▶ _Task goal_: Restate word for word the lines of the entries below, starting with the line that holds "Screen dimensions: 550x559" and ending with the line that holds "Select the Debit", and no others.

▶ _Extracted data_:
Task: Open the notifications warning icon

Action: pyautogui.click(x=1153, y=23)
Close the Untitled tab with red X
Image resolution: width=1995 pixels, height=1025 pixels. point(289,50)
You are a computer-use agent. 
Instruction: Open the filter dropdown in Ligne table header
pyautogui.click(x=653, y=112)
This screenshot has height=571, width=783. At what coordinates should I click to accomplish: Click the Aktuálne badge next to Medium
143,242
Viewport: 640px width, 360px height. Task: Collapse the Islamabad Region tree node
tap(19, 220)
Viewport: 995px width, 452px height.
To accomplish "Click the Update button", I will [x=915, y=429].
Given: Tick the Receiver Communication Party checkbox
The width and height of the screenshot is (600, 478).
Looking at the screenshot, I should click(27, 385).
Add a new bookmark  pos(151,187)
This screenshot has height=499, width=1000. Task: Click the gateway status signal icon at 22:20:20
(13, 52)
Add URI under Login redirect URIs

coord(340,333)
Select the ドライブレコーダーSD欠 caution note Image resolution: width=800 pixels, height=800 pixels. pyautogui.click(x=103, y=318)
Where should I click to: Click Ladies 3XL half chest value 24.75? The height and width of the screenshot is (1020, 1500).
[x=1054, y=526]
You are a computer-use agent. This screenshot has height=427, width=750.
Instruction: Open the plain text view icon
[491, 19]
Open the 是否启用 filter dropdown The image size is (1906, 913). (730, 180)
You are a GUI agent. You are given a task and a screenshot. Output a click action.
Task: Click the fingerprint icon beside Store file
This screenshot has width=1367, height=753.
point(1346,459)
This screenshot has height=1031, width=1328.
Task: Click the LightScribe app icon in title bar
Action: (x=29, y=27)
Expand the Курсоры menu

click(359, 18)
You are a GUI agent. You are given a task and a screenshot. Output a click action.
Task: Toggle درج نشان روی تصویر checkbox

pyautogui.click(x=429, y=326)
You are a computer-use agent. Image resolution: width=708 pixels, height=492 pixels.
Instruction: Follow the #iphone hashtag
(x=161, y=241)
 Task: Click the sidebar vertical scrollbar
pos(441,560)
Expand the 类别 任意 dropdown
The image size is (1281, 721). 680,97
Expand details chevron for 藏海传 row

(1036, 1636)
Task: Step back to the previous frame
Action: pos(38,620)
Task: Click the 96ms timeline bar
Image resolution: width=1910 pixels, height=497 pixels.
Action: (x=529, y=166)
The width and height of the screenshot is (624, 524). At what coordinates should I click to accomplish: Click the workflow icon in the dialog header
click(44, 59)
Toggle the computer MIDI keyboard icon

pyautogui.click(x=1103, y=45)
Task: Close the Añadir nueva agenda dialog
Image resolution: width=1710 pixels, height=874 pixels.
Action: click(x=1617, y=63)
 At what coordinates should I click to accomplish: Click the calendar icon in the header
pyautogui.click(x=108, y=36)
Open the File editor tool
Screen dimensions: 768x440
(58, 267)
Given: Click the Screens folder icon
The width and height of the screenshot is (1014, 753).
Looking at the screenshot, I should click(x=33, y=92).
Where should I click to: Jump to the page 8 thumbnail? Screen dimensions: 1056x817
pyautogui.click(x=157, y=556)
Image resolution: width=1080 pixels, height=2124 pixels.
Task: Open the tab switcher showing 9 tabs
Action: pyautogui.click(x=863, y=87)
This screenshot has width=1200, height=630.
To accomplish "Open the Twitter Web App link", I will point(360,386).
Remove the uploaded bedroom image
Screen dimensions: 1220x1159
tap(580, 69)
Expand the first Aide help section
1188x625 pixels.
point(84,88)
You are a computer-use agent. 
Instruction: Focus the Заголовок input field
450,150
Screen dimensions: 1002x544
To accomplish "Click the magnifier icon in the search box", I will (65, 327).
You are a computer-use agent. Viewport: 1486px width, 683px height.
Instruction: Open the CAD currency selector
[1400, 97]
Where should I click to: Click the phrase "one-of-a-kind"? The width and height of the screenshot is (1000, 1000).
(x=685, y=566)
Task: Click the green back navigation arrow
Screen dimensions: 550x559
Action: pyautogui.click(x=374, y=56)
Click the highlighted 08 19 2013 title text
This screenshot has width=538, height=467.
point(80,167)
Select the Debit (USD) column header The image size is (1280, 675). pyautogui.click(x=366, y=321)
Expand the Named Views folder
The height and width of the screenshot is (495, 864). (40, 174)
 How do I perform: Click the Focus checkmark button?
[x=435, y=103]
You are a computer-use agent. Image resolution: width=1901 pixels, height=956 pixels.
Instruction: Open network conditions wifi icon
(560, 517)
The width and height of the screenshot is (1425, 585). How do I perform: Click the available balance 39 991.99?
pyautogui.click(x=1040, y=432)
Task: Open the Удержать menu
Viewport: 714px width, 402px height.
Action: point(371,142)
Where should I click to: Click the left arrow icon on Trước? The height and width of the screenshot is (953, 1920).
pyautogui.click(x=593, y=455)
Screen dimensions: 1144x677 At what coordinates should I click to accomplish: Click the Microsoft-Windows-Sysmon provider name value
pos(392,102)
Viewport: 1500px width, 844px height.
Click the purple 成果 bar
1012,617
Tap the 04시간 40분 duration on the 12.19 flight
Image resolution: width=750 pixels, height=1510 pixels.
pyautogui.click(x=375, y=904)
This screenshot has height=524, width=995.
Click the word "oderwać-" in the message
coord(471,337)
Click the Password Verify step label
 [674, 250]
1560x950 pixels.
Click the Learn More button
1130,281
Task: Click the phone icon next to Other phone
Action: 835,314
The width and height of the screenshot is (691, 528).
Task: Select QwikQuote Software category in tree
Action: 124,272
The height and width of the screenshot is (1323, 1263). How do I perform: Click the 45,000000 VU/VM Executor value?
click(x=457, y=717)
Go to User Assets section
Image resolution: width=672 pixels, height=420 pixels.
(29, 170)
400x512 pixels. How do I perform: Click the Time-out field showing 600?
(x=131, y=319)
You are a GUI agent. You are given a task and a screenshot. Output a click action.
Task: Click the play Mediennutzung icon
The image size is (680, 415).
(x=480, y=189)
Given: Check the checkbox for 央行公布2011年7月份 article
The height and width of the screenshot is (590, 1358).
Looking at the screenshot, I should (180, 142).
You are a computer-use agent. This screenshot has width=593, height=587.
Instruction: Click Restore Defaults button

▶ _The answer_:
Screen dimensions: 550x559
Action: pyautogui.click(x=374, y=56)
Click the highlighted 08 19 2013 title text
This screenshot has width=538, height=467.
point(80,167)
Select the Debit (USD) column header The image size is (1280, 675). pyautogui.click(x=366, y=321)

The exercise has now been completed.